我跟閔所長說,有一本叫《碎屍者喬治》的書,書中的罪犯喬治就是變態殺人狂。獲知妻子有外遇,喬治虐待妻子的方式就是將一個啤酒瓶長時間塞進她嘴裡。妻子不堪忍受,離婚出走。喬治找到了前妻,將她碎屍後,在嘴巴和蔭道各塞了一個啤酒瓶,然後將胯部和頭顱懸掛在她新居的門楣上。
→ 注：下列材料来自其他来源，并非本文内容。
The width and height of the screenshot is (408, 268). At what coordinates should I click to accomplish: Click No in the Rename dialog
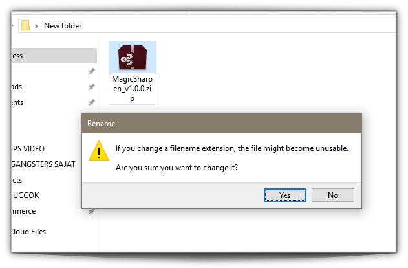[333, 195]
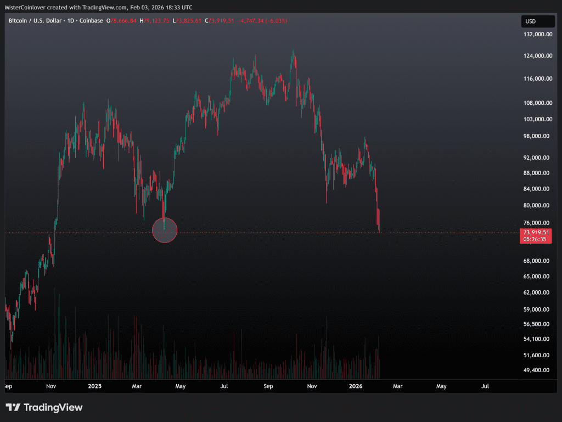Click the -6.03% daily change value
Image resolution: width=562 pixels, height=422 pixels.
point(277,21)
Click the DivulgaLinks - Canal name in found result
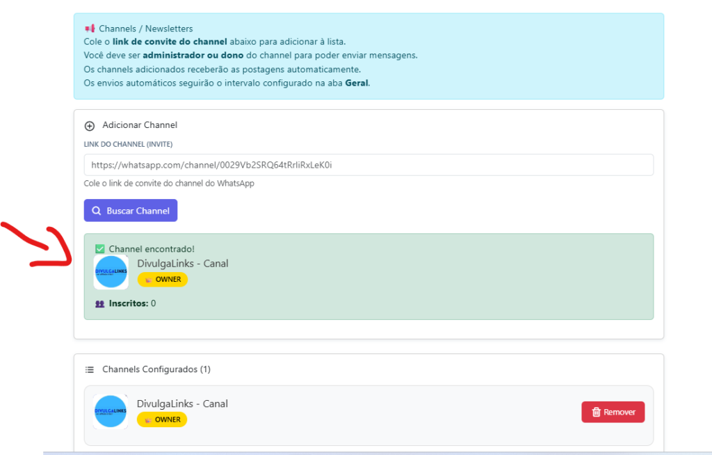The image size is (712, 455). click(x=183, y=264)
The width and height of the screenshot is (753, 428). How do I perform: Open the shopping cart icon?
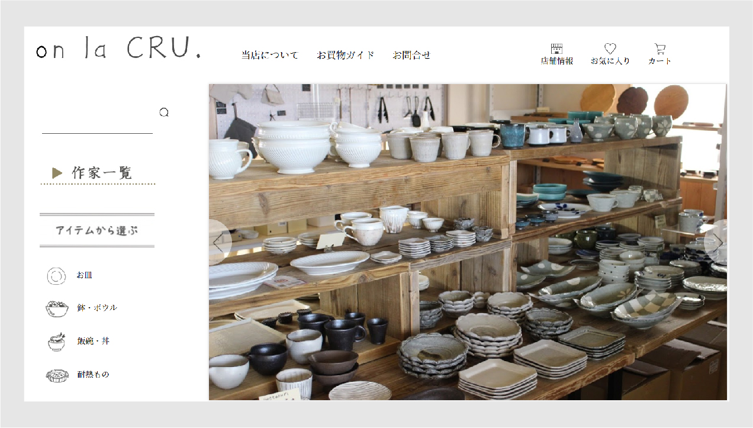click(x=660, y=49)
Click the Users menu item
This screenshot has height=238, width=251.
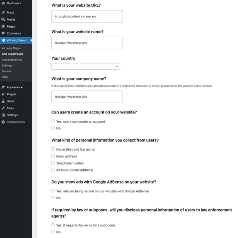[x=10, y=101]
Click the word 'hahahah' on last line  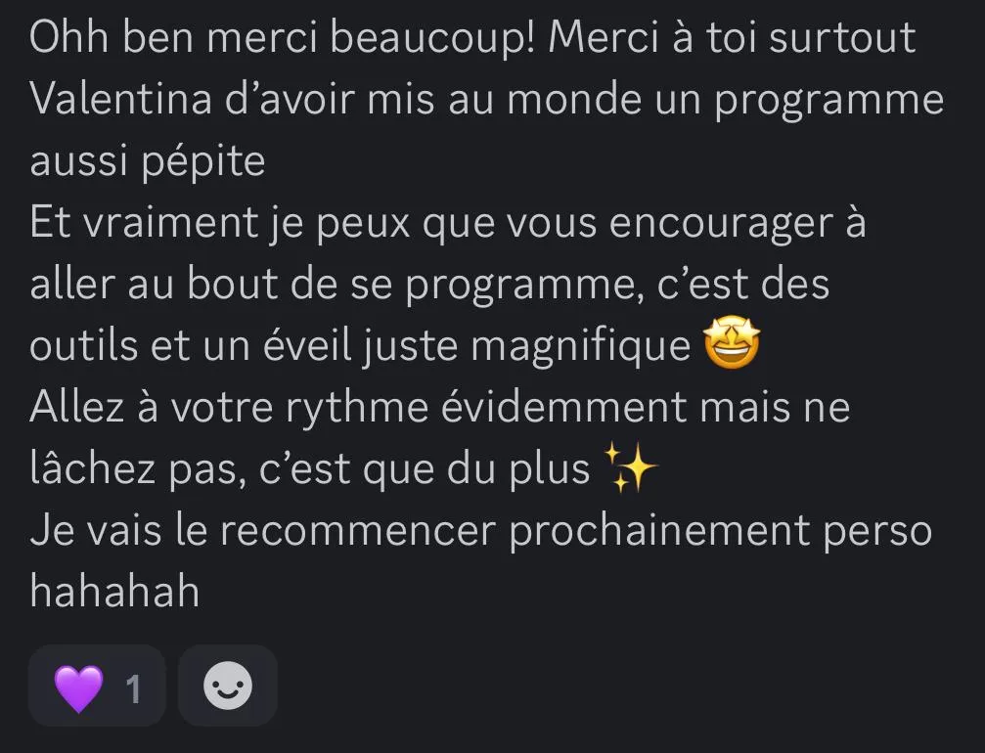click(x=114, y=591)
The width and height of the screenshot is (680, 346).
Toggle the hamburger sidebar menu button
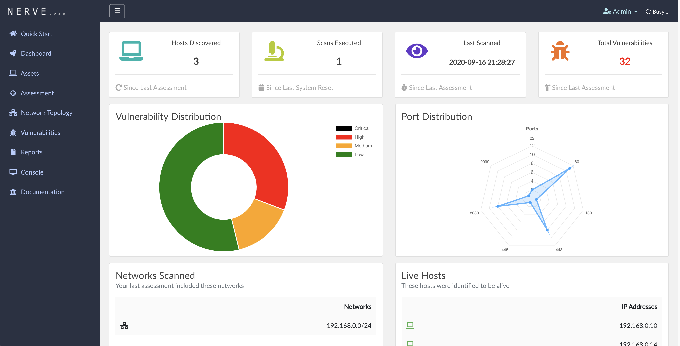(x=117, y=11)
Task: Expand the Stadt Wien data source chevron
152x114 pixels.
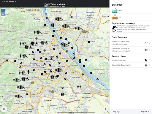Action: tap(150, 43)
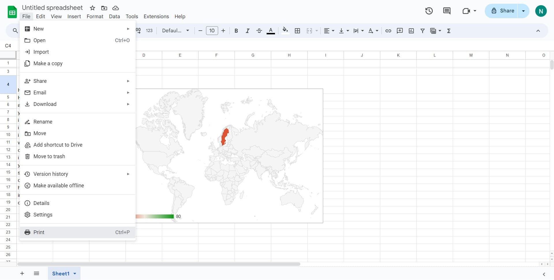Click the borders toolbar icon
The width and height of the screenshot is (554, 280).
pyautogui.click(x=297, y=31)
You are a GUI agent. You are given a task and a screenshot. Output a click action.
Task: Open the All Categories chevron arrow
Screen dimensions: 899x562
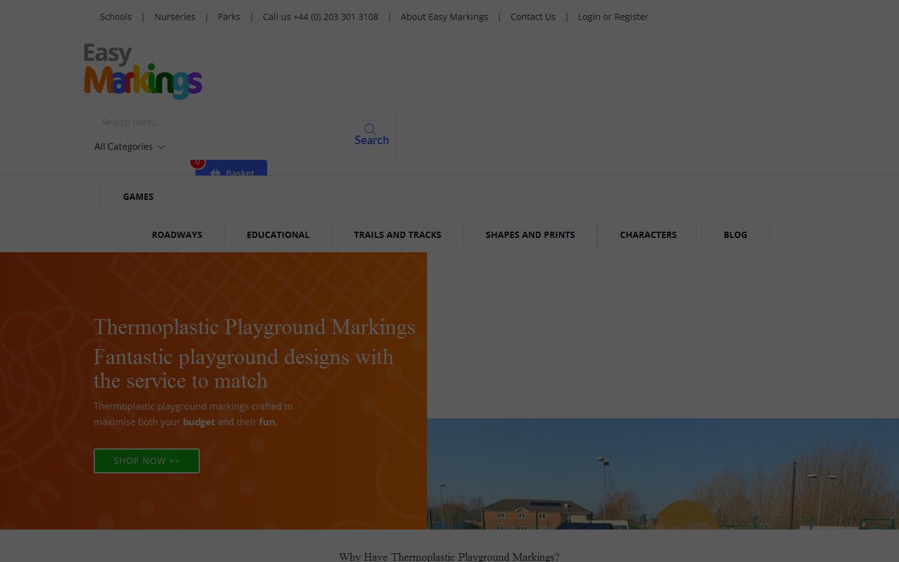point(161,147)
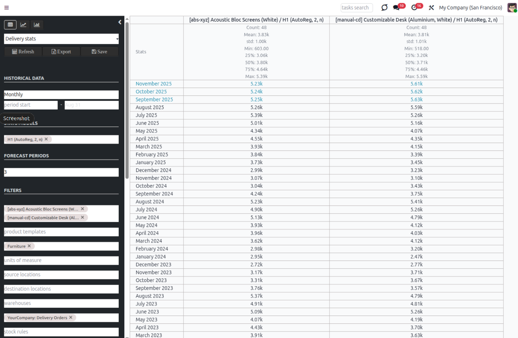Open the developer tools wrench icon

click(431, 7)
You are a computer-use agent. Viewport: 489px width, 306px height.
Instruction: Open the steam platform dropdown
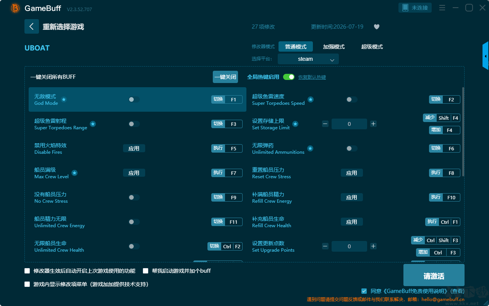coord(308,59)
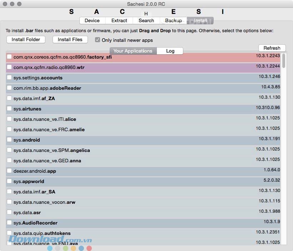Select the Your Applications segment

pyautogui.click(x=133, y=51)
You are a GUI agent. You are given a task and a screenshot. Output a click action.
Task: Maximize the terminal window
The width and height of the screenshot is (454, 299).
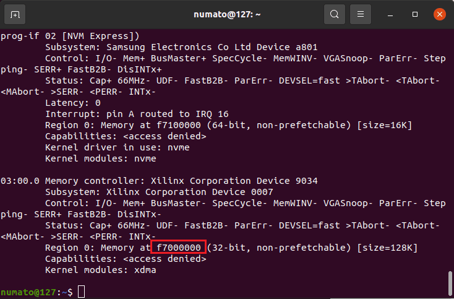[415, 14]

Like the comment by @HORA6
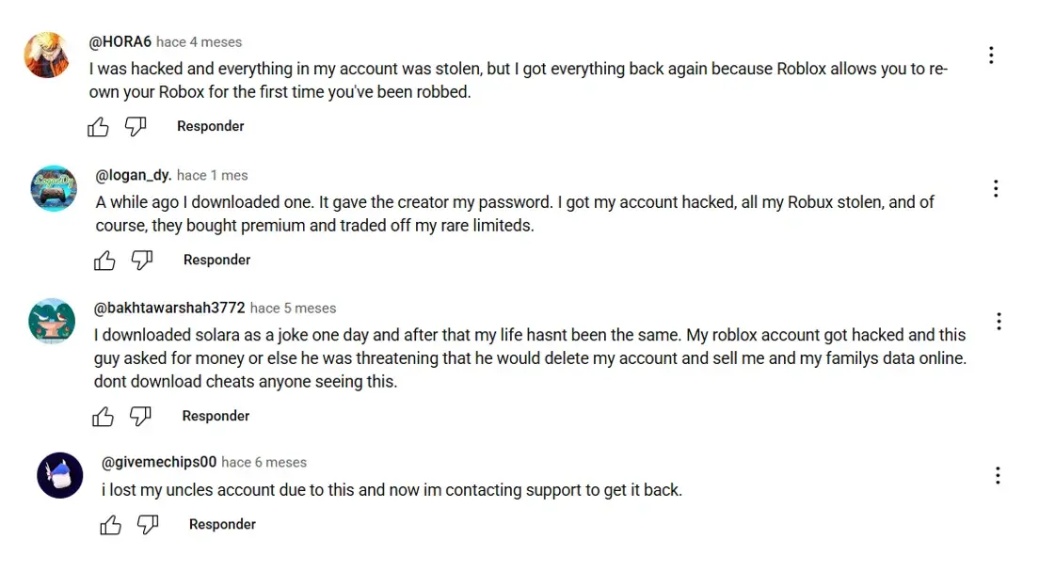pos(98,127)
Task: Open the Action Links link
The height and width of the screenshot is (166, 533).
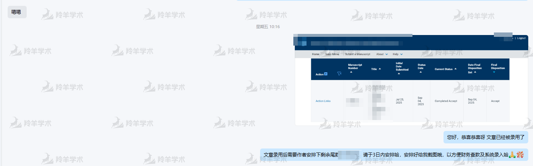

閔所長聽傻了眼,我跟他分析:針對這個人總想把電棍插進前妻嘴裡的情況,我可以斷言,他前妻有外遇,因為這是一種性妄想行為。你也許不認為他是性妄想行為,但我有足夠的理論證明這一點。這種性妄想行為的精神指向是,摧毀被害人,讓自己感覺到是她的唯一佔有者。我記得喬治是這樣說的:
我切開她的喉嚨,這樣她就不會對別人歡笑了。我切割她的屍體,這樣她看起來就不像一個人,我要摧毀她,讓她在人世間消失。當我切下她的Ru房,我就想,有誰見過它的裡面呢,只有我……
閔所長耳不忍聞,叫我不要再說了,然後問我說難道王苟不懂這些嗎?我告訴閔所長,知道的事情不一定做得到,比如人人都知道抽菸有害健康,想抽的人仍然在抽。”
小如說:“當務之急是讓幫主寫出謀害閔所長的經過。”
“不。”九爺又眯眼瞅瞅太陽,似笑非笑說,“當務之急是鞏固你在九號房的地位,否則,我們將前功盡棄。有句古話叫人不懼死何懼以死拒之,說的就是不要把幫主逼向絕路,否則他將用死來拒絕回答我們。”
小如面露難色:“你直接當牢頭不就萬事大吉了?”
九爺伸出九個指頭說,“我是九號房的九爺,不是九號房的牢頭。只有當上牢頭,你才能從幫主那裡獲得更多有關你父親的資訊。”